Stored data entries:
#####

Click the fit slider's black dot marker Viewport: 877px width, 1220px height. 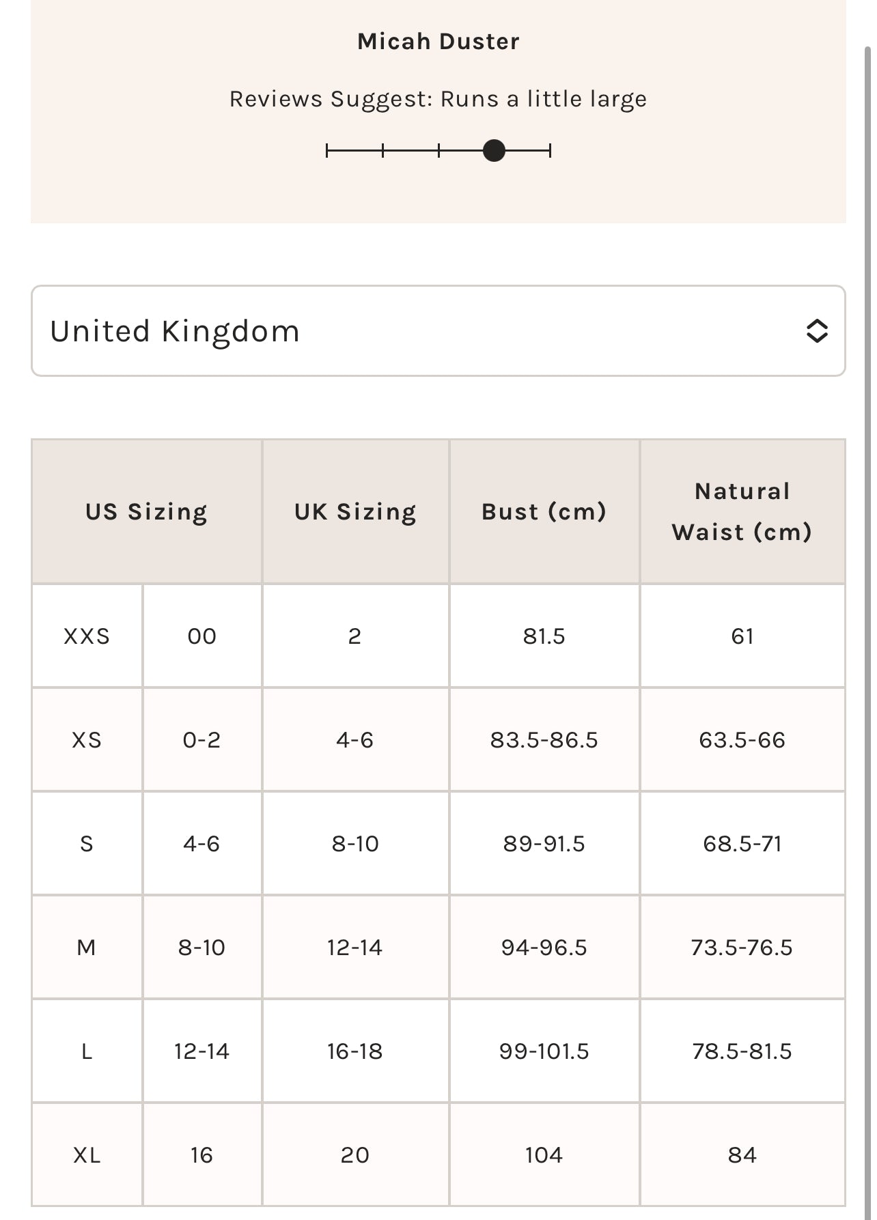(494, 150)
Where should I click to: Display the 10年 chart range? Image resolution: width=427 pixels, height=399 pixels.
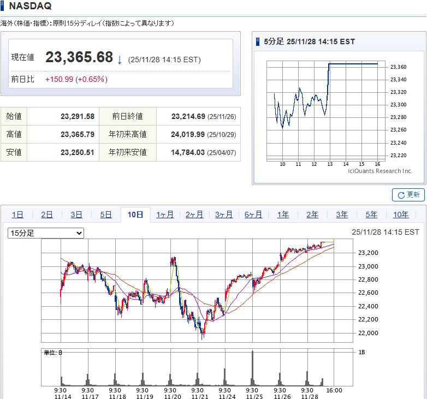[x=401, y=215]
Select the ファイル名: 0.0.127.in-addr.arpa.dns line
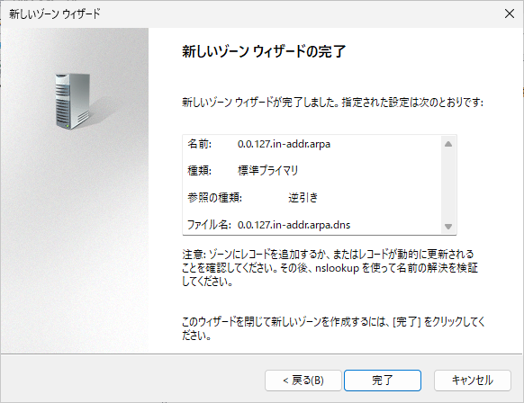The image size is (524, 403). [268, 225]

#####

The last line of the entries marks the end, and the line with "Where should I" marks the start. Output exactly those two lines and every line between them, nothing else, with the pictures left out.

Where should I click to: Display the 10年 chart range? Image resolution: width=427 pixels, height=399 pixels.
[x=401, y=215]
Select the ファイル名: 0.0.127.in-addr.arpa.dns line
The image size is (524, 403). [268, 225]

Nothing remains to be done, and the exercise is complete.